Work instructions:
Up to and including the line with "You are a computer-use agent. Image", return every line from the start of the entries below exactly.

Provided material:
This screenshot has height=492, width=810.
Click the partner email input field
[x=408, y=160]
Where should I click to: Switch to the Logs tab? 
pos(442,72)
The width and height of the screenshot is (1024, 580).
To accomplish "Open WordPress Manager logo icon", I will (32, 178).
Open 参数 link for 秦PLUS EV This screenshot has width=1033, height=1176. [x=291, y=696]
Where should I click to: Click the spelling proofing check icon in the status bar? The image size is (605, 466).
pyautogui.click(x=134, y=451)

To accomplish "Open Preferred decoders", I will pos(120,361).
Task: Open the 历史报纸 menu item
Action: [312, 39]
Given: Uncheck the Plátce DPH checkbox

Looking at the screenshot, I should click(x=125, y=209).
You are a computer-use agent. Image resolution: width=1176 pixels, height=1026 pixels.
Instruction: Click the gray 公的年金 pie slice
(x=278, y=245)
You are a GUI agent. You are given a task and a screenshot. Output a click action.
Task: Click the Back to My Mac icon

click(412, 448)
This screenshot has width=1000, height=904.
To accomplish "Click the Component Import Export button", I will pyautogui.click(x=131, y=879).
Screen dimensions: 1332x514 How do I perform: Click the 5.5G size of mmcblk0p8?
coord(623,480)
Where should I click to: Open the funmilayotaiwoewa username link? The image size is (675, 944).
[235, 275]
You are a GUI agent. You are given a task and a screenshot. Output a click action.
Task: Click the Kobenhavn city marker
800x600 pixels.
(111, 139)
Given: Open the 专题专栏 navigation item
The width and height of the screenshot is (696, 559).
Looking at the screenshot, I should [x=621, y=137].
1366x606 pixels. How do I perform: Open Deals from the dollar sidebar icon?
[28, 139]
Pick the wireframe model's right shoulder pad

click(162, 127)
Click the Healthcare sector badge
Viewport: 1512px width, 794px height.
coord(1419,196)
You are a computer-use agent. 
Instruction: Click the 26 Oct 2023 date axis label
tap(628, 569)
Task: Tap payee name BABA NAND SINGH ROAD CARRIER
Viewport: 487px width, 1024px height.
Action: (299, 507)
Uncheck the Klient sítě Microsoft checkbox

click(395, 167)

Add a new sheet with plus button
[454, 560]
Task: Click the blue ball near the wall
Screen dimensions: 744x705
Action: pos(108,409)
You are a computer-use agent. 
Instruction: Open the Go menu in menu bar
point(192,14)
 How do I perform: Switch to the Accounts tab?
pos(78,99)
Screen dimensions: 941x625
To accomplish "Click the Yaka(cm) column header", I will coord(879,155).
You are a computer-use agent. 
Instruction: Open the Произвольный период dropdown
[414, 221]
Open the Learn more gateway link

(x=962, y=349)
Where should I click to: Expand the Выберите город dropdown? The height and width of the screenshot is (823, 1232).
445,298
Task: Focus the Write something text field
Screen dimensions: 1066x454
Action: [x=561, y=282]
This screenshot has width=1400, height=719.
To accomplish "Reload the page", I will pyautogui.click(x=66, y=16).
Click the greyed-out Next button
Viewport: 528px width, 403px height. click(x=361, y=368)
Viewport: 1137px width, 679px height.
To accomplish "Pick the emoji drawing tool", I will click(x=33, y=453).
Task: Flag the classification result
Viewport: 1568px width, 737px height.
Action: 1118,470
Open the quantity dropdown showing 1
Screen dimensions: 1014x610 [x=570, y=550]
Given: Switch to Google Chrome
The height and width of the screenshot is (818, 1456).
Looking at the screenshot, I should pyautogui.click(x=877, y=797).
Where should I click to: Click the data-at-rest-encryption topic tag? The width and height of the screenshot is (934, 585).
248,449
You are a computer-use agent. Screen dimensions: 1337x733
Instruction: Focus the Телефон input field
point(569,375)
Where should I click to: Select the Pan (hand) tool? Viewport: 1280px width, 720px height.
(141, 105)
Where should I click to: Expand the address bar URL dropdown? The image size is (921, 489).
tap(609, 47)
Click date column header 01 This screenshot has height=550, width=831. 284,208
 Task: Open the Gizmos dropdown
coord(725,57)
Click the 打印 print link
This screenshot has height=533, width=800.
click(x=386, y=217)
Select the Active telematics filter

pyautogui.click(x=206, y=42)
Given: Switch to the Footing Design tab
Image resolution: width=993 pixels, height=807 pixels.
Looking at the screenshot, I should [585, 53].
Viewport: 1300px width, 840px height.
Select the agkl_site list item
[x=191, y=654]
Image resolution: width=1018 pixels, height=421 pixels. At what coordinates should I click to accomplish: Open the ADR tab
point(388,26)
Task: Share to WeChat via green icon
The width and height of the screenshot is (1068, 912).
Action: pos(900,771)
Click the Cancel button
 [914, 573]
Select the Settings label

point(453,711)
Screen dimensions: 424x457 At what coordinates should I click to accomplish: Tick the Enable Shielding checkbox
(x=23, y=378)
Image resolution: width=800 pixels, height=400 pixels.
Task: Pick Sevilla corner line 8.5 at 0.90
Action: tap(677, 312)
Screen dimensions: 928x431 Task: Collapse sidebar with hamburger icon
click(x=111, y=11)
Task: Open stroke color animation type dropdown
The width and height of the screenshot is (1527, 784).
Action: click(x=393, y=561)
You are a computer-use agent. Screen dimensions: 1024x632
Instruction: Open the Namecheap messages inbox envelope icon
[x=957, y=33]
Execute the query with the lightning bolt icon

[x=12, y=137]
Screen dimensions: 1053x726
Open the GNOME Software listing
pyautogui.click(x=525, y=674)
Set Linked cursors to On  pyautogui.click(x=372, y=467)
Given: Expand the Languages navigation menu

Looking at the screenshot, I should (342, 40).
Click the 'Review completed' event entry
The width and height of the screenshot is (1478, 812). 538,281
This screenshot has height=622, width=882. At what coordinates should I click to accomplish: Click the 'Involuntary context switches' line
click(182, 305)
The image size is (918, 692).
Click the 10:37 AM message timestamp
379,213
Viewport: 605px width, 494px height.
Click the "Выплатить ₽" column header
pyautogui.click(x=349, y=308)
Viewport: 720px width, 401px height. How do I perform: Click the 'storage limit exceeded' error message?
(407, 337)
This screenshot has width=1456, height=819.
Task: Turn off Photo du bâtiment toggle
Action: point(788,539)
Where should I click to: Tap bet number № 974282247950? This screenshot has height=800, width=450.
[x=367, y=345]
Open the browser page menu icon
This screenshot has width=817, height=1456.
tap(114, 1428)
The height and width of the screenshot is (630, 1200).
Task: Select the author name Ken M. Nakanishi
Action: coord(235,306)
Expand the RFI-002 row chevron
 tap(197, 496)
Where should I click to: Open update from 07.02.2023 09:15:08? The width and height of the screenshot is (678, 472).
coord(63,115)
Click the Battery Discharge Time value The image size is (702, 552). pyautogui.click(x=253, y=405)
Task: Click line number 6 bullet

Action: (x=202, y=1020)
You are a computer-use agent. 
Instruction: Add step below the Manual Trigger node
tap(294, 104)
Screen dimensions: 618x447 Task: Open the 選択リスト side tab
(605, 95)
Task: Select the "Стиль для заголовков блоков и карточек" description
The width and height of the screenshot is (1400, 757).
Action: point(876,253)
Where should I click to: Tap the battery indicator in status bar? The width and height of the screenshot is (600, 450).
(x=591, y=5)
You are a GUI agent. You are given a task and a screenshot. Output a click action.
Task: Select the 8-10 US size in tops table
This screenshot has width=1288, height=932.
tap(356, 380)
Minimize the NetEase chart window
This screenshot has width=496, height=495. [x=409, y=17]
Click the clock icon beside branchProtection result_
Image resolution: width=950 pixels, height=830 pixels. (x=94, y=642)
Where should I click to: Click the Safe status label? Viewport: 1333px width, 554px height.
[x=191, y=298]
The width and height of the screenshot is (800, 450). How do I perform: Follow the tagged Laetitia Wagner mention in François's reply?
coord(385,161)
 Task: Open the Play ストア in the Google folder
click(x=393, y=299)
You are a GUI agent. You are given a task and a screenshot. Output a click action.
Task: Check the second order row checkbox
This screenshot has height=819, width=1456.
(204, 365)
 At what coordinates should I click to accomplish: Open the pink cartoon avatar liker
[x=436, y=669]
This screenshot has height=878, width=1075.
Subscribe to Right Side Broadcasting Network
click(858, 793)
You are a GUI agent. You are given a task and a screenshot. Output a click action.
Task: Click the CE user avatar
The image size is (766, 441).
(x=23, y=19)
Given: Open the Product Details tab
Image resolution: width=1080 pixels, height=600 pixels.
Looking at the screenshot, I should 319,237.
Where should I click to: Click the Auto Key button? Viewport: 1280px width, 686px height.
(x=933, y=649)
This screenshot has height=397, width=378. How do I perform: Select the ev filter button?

Solution for this problem:
This screenshot has height=492, width=810.
Click the partner email input field
[x=408, y=160]
Where should I click to: Switch to the Logs tab? 
pos(442,72)
The width and height of the screenshot is (1024, 580).
To accomplish "Open WordPress Manager logo icon", I will (32, 178).
Open 参数 link for 秦PLUS EV This screenshot has width=1033, height=1176. [x=291, y=696]
Where should I click to: Click the spelling proofing check icon in the status bar? The image size is (605, 466).
pyautogui.click(x=134, y=451)

To accomplish "Open Preferred decoders", I will pos(120,361).
Task: Open the 历史报纸 menu item
Action: [312, 39]
Given: Uncheck the Plátce DPH checkbox

Looking at the screenshot, I should click(x=125, y=209).
You are a computer-use agent. Image resolution: width=1176 pixels, height=1026 pixels.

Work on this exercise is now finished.